Victorian Treasurer seeks to close property developer stamp duty loophole

Victorian Treasurer seeks to close property developer stamp duty loophole
Staff reporterDecember 7, 2020

The State Taxation Acts Amendment Bill 2019 which seeks to extend the tax on development agreements was introduced into the Victorian Parliament this week.

The Bill contains a major change to the ‘economic entitlement’ provisions of the Victorian Duties Act 2000 that will have a significant and adverse impact on many property developers and the property market more generally, according to tax lawyers.

The Victorian government will seek to boost its slumping stamp duty receipts by extending the tax on development agreements.

It will no longer let developers avoid paying stamp duty by entering into an agreement with the landowner to develop a site without actually purchasing the land.

Many standard development arrangements that are not caught by the current duty rules will be subject to duty under the new provisions, Craig Whatman at Pitcher Partners says.

"This major change was not announced by the Treasurer and is not directly referred to in the Budget papers, despite the change effectively creating a new head of duty liability under which significantly more development arrangements will be subject to duty," he said.

Pitcher Partners is currently working with the Property Council to discuss the impact of these proposed changes on the development industry and the market more generally with both the Government and the Opposition.

The Duties Act 2000 currently contains complex ‘economic entitlement’ rules within its landholder duty provisions, which can apply to development agreements entered into between a private landholder (company or unit trust) and a developer. These rules are unique to Victoria.

Under a typical development agreement, the developer will be entitled to charge the landowner for the development costs incurred and might be entitled to a margin on those costs and/or a share of the profit derived from the development.

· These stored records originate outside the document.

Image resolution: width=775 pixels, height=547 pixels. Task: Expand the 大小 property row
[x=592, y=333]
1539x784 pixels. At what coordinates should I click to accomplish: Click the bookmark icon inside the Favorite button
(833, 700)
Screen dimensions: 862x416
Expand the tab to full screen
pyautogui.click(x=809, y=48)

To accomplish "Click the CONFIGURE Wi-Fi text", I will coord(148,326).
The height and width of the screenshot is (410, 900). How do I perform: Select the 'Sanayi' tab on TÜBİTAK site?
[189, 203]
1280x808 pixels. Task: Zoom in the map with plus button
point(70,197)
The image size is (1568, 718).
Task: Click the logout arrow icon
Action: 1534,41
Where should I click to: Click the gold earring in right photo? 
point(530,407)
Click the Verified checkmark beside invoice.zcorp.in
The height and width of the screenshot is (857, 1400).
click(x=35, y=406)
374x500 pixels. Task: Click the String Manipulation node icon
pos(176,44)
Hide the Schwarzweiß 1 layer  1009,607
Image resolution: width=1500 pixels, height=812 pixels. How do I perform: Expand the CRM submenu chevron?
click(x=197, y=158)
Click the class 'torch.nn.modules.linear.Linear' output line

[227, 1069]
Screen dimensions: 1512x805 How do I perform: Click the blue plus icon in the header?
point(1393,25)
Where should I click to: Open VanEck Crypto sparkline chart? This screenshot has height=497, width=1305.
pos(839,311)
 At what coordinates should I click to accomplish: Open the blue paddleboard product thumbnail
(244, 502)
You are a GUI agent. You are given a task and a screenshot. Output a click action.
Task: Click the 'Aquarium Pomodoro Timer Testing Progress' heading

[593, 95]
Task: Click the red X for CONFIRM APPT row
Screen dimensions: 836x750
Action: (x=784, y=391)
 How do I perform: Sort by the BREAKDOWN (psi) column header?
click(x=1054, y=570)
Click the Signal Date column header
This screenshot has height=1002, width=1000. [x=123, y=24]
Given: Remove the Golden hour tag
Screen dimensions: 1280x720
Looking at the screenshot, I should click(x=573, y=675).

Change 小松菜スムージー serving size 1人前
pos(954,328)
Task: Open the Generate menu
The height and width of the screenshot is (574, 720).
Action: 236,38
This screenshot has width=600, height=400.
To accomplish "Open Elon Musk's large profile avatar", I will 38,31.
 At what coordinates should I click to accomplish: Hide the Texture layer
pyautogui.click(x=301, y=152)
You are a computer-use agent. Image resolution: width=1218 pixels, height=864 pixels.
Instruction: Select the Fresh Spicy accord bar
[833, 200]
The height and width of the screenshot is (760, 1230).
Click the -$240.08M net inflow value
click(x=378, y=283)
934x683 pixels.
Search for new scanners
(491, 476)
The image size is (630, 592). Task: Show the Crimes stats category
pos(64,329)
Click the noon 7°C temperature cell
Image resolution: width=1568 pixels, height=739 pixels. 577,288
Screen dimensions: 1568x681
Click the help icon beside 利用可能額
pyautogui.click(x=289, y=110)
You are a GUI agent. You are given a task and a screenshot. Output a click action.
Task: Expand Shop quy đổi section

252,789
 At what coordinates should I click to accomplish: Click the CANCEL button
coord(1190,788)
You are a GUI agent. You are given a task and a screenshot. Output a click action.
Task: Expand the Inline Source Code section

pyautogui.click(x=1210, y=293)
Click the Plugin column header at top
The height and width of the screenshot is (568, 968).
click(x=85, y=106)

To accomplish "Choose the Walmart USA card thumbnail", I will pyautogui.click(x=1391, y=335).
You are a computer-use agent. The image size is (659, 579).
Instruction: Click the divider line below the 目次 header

The profit component of the developer’s remuneration falls within the definition of ‘economic entitlement’. That definition also includes participation in the dividends or income of the landholder, participation in the income or rents derived from the land holdings of the landholder, or participation in the capital growth or proceeds of sale of the land holdings.

Under the current rules, provided the total economic entitlement(s) of the developer equate to an interest of less than 50%, duty is generally not payable on the arrangement.

For example, if a development agreement entitles a developer to recover the development costs incurred plus receive a 45% share of the profit derived from the development, the developer should be able to proceed without paying duty on the arrangement under the development agreement.

The Bill almost completely re-writes the economic entitlement provisions.

A new set of economic entitlement rules will be introduced into the transfer duty provisions, which will dramatically broaden the duty net and result in a wider range of land development arrangements being subject to duty.

The key change is the removal of the 50% threshold for the interest acquired under the economic entitlement(s).

Taking the example above (where a developer enters into a development agreement under which they are entitled to a reimbursement of development costs plus a 45% share of the profit), if the value of the relevant land is $30M, the developer will now be faced with a duty liability of at least $742,000, which could increase to $1.65M if they are deemed to acquire a 100% beneficial interest in the land.